The company's prices and guidance was based on sky-high commodity input costs. Those costs are falling fast, yet its price increases are much stickier.
Mohawk traded for more than $100 back last summer and closed at $69 on August 11, 2008, as investors dumped the stock due to slowing consumer demand and the rising cost of raw materials. Now might be the time to reconsider.
Commodity Prices Actually Going Down?
It's a hard concept to get your arms around - the possibility that commodity prices may fall significantly over the next few months, and yet oil has already come down from $140 to $113 and many others have also retraced. The soaring costs of raw materials have been the source of much of the pain during second quarter earning season, as oil, natural gas, steel and other basic commodities reached new highs over the summer. Now that the trend has reversed, it is logical to assume that these same companies may be helped as the prices of commodities fall below the assumptions built into its guidance.
When Mohawk reported its second quarter it was the usual litany of causes for the down earnings. Jeffery S. Lorberbaum, chairman and CEO said, "Our results for the second quarter were impacted by the slowing economies in the U.S. and Europe and rapidly increasing commodity costs. Declining new U.S. home construction and residential remodeling, slowing European demand and rising raw material and energy costs have contributed to the flooring industry cyclical decline. The rapidly increasing costs are impacting our margins even as we raise selling prices to offset these costs."

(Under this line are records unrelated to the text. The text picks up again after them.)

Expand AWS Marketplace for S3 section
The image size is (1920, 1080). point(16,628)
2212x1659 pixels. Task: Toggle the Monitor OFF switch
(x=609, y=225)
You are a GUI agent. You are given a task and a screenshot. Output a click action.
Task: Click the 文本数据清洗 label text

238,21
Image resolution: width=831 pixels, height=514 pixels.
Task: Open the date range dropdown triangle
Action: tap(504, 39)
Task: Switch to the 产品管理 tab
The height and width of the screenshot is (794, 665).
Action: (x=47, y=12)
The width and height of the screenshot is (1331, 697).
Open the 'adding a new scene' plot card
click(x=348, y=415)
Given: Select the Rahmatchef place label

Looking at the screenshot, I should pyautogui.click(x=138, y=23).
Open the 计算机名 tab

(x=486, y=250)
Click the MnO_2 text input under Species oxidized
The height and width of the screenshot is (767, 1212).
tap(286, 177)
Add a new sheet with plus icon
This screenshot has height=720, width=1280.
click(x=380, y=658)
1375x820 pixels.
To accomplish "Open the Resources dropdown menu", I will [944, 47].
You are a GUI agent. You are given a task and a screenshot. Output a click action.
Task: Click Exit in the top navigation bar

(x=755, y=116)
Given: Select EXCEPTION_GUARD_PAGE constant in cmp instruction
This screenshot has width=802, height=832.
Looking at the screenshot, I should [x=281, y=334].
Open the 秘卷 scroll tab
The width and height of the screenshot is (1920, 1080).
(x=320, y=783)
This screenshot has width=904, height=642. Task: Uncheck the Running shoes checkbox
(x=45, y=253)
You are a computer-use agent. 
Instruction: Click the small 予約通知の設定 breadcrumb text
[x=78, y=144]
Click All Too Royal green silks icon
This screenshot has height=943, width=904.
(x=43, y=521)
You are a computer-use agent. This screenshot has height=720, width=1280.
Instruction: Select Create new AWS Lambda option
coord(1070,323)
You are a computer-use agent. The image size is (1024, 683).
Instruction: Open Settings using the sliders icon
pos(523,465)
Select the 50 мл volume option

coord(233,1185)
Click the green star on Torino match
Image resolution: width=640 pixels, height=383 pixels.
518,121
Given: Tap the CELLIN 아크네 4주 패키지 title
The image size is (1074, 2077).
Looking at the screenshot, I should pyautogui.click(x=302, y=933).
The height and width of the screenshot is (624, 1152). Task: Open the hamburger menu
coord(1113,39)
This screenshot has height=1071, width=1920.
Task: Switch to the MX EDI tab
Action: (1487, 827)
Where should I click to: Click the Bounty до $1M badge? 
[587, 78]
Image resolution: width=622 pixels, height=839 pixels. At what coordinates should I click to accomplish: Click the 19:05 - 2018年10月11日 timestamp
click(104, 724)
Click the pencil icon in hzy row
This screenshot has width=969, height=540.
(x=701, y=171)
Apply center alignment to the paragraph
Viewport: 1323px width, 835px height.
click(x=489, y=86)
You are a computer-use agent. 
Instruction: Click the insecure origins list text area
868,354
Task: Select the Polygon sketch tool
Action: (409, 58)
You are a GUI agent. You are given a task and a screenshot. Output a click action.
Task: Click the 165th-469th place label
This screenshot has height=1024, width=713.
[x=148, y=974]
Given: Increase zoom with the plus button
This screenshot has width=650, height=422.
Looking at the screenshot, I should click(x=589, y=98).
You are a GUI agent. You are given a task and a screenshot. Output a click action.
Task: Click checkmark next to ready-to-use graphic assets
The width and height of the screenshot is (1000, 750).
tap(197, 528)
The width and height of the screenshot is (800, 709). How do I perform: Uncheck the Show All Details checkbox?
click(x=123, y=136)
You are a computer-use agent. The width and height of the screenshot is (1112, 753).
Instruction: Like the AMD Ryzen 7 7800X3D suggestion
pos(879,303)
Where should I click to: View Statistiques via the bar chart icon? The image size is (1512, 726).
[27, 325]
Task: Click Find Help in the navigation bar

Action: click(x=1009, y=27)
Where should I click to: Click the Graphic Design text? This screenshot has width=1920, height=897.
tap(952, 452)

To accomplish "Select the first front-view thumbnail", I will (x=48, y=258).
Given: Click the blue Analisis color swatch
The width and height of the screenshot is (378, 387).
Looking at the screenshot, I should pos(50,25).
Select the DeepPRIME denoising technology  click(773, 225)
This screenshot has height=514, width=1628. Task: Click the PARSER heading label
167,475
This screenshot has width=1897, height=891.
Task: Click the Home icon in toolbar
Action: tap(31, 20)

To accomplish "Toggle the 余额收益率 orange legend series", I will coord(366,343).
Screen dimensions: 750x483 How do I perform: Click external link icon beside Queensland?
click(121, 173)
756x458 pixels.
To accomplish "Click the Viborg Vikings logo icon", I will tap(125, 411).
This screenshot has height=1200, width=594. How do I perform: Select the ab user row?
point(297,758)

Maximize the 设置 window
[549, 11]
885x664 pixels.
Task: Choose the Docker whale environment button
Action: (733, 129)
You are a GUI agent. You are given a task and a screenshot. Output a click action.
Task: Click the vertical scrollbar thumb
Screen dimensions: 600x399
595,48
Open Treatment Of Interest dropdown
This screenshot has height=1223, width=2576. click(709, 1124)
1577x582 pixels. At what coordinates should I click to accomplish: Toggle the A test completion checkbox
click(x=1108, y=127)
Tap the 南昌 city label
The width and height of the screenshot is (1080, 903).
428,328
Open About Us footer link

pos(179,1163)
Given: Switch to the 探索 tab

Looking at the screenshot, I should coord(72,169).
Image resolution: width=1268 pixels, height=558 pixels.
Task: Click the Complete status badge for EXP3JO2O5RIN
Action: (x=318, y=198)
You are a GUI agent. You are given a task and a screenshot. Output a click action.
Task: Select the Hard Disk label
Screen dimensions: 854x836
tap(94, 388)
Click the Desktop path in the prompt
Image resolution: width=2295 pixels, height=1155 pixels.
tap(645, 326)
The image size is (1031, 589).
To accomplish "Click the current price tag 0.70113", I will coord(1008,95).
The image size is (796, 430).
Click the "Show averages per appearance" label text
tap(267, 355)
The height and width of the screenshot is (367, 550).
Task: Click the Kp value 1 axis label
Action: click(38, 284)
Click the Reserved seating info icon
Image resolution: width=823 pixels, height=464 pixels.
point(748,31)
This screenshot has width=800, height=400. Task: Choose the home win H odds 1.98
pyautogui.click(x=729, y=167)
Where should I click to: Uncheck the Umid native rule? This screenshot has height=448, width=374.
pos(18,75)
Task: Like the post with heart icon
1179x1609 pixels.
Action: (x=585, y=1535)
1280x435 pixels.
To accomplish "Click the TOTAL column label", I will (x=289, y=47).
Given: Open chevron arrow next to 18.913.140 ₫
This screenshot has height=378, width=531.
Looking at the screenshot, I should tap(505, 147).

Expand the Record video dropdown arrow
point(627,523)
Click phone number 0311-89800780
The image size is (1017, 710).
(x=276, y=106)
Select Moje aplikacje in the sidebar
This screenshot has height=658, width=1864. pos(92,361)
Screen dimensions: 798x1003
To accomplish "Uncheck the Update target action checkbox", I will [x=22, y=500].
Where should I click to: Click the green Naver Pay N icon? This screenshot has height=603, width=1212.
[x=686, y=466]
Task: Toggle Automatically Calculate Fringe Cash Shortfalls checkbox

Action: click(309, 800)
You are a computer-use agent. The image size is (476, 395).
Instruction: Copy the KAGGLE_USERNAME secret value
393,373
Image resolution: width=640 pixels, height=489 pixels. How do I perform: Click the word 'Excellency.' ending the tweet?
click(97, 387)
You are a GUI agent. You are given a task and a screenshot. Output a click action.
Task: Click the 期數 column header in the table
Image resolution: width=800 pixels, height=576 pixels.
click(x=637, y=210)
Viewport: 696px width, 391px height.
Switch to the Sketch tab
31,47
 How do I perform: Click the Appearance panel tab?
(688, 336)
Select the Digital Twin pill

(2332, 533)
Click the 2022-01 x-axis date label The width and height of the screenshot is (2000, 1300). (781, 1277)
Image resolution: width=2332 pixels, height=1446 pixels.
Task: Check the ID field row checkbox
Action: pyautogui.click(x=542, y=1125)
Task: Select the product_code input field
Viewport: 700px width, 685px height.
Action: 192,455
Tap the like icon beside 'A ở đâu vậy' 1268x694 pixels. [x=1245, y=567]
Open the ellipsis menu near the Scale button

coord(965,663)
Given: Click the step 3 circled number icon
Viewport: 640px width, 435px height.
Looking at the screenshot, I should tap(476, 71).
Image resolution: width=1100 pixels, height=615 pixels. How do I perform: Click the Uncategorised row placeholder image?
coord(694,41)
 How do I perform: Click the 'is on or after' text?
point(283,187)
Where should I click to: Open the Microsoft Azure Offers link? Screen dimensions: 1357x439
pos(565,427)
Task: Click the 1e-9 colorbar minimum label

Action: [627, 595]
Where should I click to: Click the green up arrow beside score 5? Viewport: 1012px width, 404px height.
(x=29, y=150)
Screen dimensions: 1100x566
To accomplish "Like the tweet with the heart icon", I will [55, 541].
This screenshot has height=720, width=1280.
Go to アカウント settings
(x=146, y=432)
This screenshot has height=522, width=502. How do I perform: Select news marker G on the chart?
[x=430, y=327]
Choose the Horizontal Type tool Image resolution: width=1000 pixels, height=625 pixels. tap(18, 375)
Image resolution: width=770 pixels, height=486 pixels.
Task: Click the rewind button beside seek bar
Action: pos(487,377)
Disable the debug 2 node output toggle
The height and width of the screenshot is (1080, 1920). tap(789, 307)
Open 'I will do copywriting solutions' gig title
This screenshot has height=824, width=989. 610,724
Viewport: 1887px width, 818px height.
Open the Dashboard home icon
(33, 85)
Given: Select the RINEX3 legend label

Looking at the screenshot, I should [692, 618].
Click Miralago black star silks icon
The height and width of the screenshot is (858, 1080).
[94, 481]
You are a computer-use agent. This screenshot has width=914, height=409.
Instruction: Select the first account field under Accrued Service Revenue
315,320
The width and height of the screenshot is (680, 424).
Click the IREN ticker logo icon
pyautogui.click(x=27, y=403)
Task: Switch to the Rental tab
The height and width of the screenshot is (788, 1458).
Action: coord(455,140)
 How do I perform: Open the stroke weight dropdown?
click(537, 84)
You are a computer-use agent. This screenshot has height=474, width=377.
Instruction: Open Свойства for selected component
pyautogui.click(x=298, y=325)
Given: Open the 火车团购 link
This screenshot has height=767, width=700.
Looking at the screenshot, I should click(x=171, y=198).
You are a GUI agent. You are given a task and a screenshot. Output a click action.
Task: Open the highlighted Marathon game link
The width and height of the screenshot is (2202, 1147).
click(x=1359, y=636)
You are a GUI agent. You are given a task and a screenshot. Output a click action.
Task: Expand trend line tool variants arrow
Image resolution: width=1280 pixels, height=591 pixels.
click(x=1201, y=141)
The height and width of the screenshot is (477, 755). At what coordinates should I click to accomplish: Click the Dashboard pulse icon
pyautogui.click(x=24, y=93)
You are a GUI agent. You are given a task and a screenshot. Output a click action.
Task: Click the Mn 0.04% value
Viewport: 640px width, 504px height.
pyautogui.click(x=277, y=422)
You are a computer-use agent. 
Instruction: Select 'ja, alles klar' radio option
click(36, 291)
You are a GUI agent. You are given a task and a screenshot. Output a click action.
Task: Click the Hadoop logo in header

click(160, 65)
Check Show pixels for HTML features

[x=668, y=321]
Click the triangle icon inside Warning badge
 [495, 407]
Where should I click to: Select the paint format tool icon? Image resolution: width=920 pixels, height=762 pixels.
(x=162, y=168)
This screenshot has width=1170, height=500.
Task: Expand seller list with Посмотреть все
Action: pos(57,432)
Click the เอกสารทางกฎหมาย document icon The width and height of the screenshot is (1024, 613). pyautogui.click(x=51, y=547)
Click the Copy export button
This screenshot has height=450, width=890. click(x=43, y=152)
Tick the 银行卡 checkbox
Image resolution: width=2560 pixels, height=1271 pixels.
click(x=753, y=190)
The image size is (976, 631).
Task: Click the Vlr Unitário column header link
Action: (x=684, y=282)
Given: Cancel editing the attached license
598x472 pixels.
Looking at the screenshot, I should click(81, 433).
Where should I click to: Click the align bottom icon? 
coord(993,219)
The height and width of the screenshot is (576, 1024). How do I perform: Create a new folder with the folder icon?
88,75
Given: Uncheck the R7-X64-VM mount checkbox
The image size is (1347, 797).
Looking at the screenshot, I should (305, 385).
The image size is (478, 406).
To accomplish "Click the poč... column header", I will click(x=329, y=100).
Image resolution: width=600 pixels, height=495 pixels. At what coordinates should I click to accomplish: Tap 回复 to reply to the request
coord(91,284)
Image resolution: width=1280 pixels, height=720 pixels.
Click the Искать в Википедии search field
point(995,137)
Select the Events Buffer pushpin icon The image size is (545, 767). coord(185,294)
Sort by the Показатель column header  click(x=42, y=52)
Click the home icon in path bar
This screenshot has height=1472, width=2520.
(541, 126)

The company gave guidance for the third quarter of $1.06-$1.15 per share. This was based on continued high costs of raw materials, and with several price increases including:
- 5% - 6% price increase for the U.S. laminate business during the third quarter.
- Three carpet price increases since December to offset rising costs.
- Mohawk also raised transportation fees. (For more on this measurement check out Earnings Forecasts: A Primer.)
The Margin Effect
While some of these price increases may not be fully implemented, we know that price increases are a lot stickier than the commodity costs, which are based on formulas and will drop immediately. "A lot of our raw materials and energy change with the rising costs. They are formula based, based on different pieces. So as those things changed they would almost immediately be impacted," Lorberbaum said during the conference call. Management said that the highest margins the industry typically sees are during falling material environments. They cited 2001 as the last time that occurred.
Operating margins hit 10.6% in the first quarter of 2001, compared to 7.9% in the second quarter to 2008. The reason for the favorable margins in 2001 according to the company was because Mohawk was "impacted by favorable material and fuel costs". (To learn more, read Analyzing Operating Margins.)
Other companies that may benefit from a broad based fall in commodity prices include Tyson Foods (NYSE:TSN) and Pilgrim's Pride (NYSE:PPC), both of whom are being impacted by soaring feed costs.
Bottom Line
If commodity costs continue to fall, companies like Mohawk will benefit on the cost side as its input costs fall, while price increases to its customers stick longer.